- _Task instructions_:
From the line that contains "Select Tepfer.J virus entry" through the closing line of the entries, write out each line exactly; pictures stay out.

- _Pixel coordinate grounding data_:
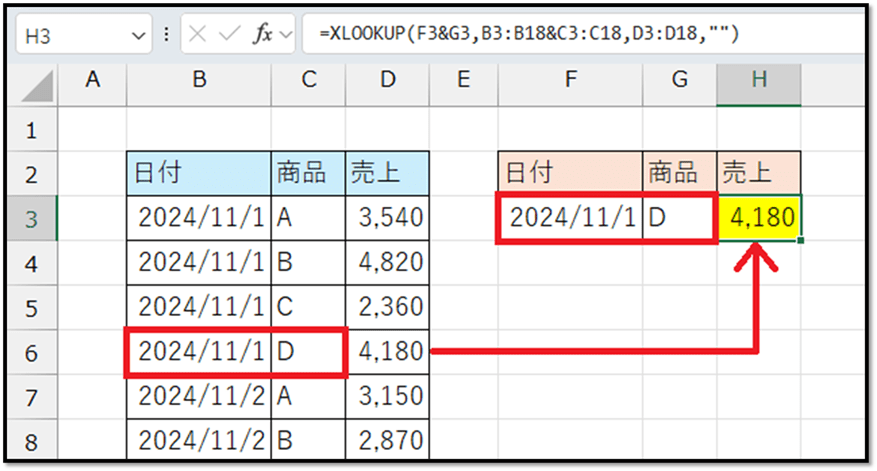The width and height of the screenshot is (877, 471).
Task: Select row 3 header
Action: (x=30, y=219)
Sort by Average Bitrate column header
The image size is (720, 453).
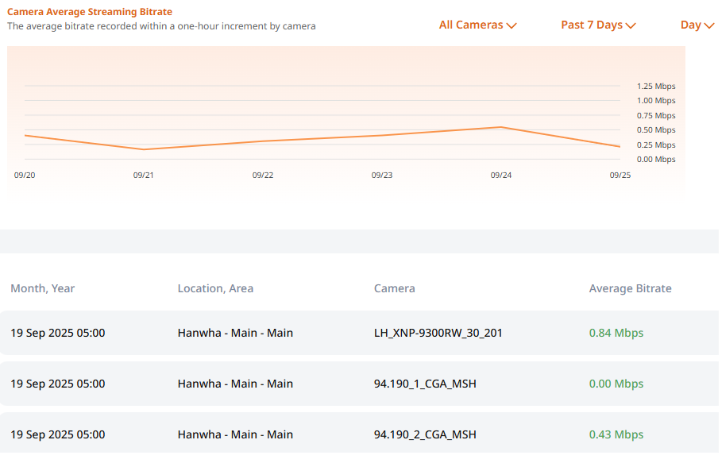tap(630, 288)
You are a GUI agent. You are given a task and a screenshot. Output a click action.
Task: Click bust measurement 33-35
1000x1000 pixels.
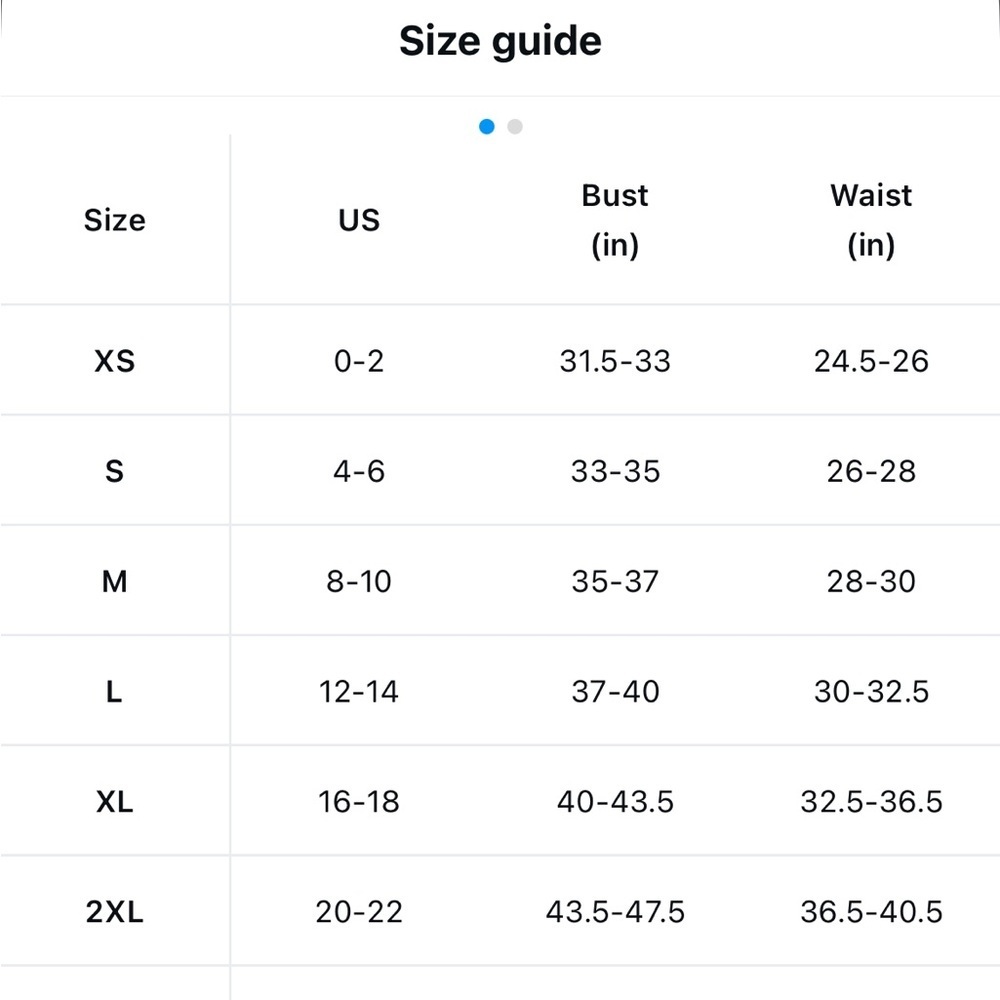(x=615, y=471)
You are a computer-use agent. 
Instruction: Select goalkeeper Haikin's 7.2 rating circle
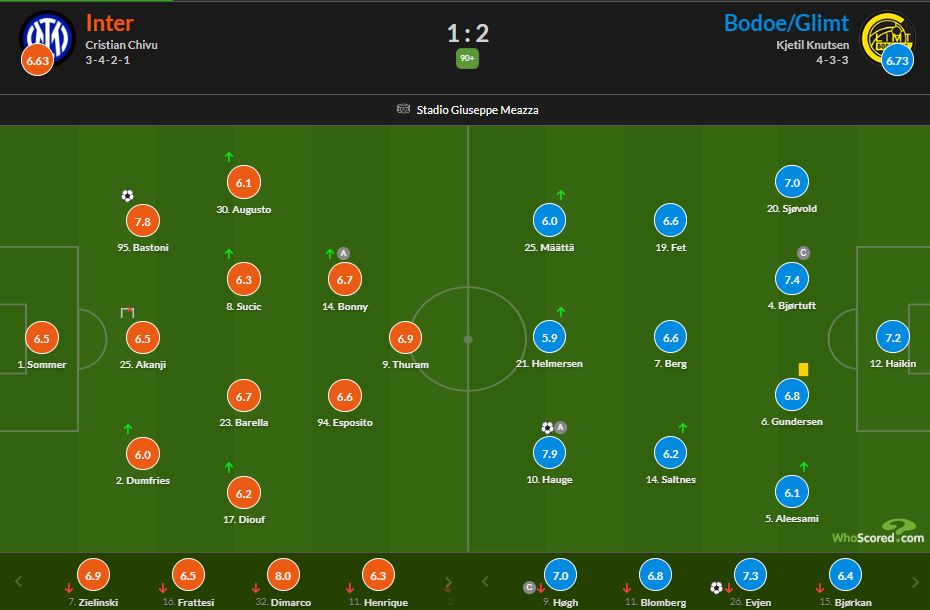(x=893, y=339)
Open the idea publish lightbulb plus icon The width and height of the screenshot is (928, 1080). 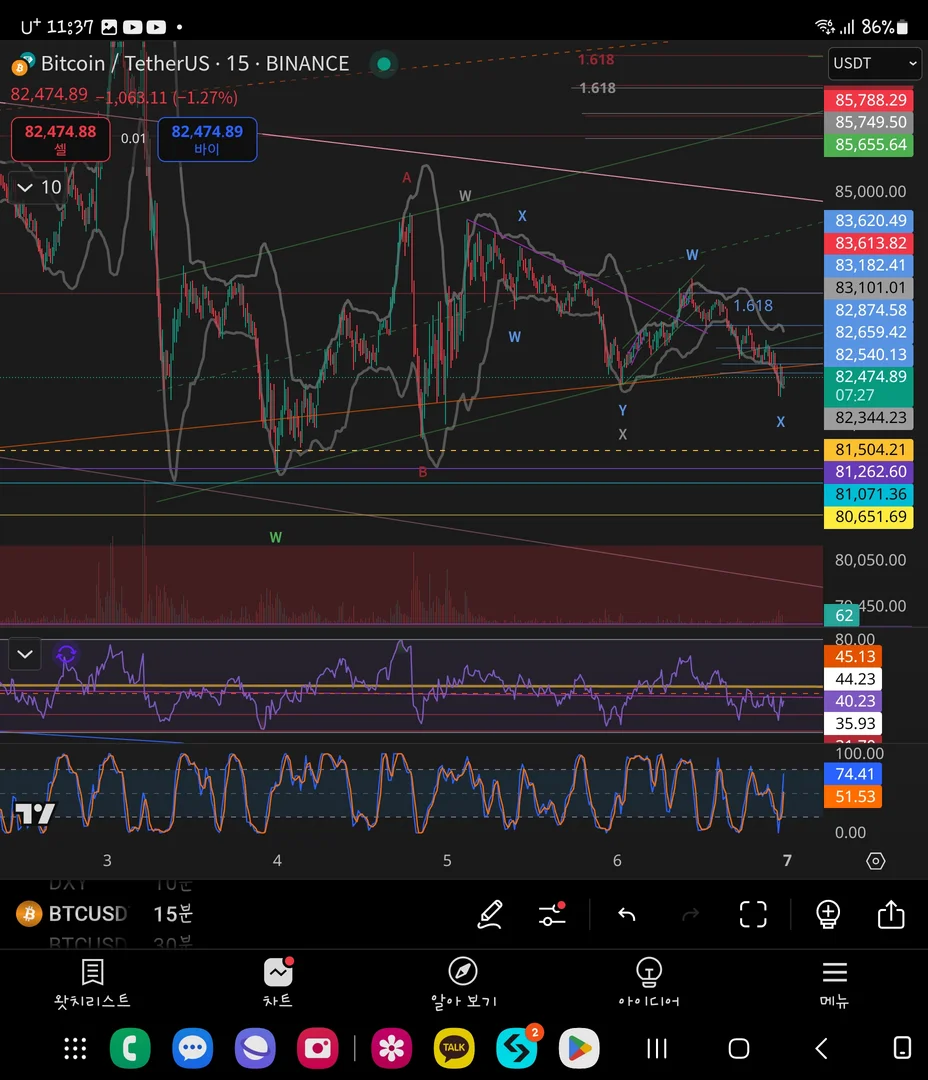pos(827,914)
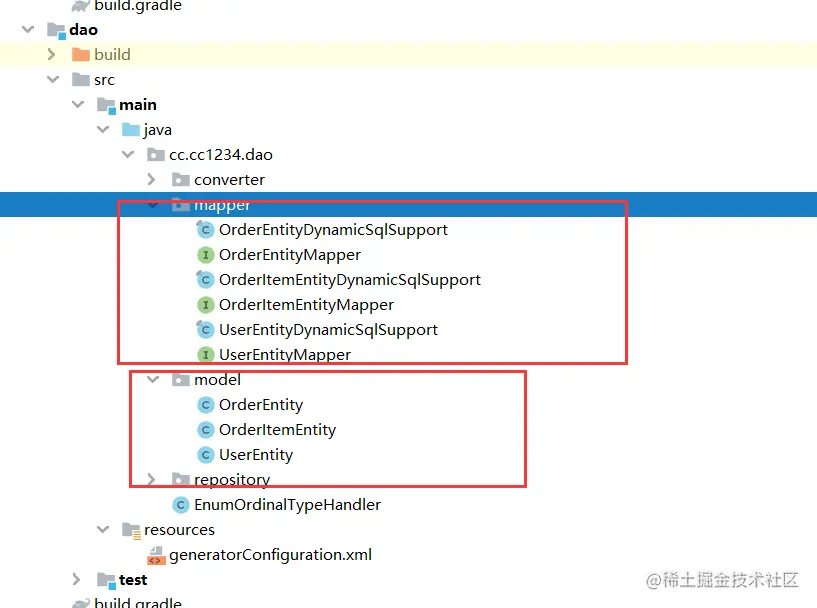Click the EnumOrdinalTypeHandler class icon

tap(180, 505)
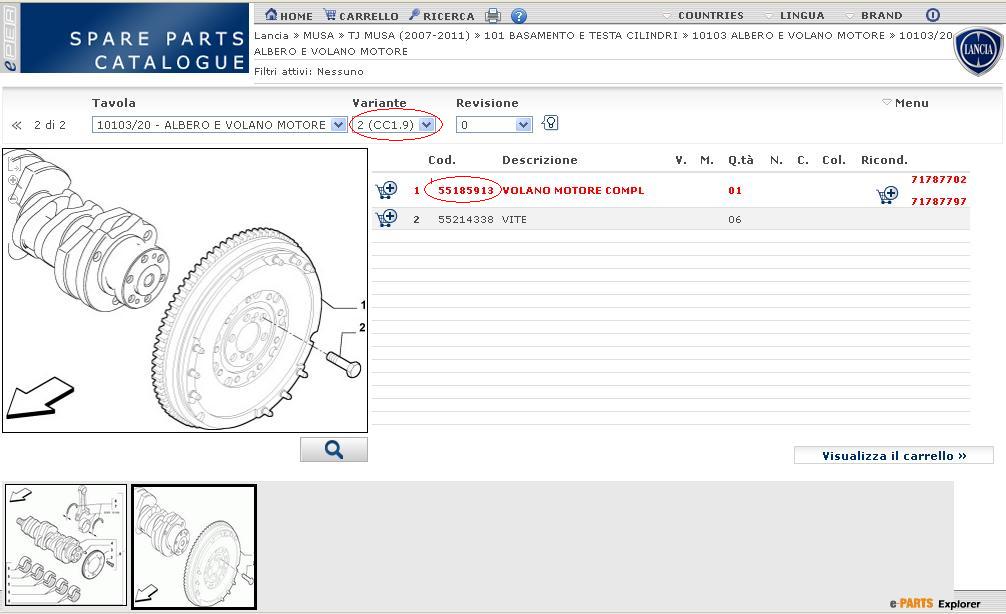Click the lightbulb icon next to Revisione
Screen dimensions: 1006x614
550,123
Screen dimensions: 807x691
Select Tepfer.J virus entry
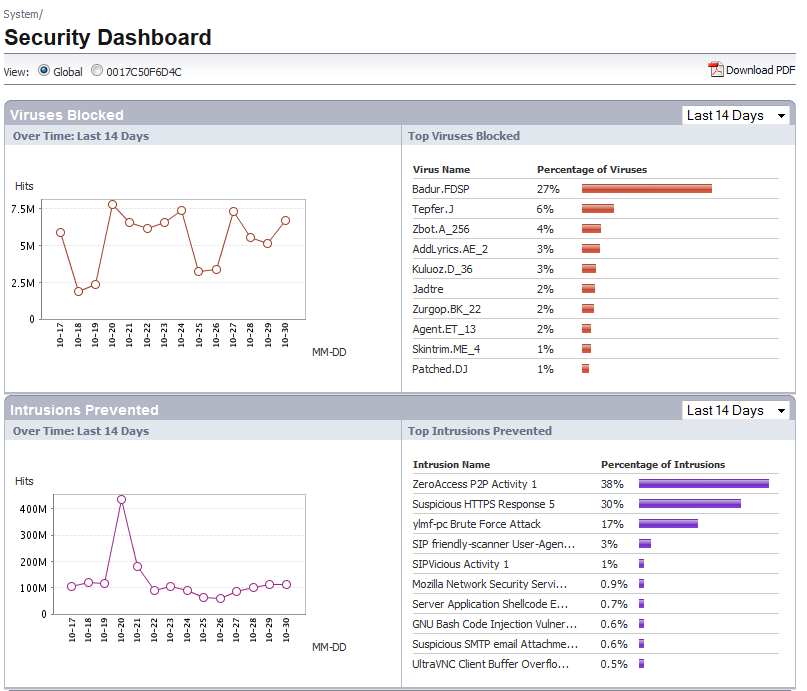pyautogui.click(x=433, y=209)
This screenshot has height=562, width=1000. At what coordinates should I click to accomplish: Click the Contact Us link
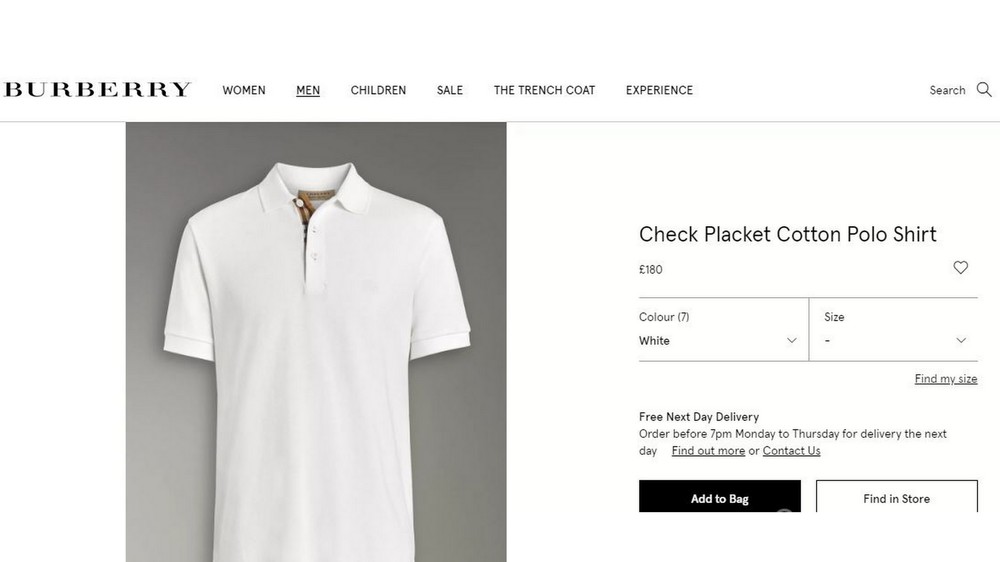(x=791, y=451)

- _Output of the task_:
Select Tepfer.J virus entry
pyautogui.click(x=433, y=209)
This screenshot has height=562, width=1000. At what coordinates should I click to accomplish: Click the Contact Us link
(x=791, y=451)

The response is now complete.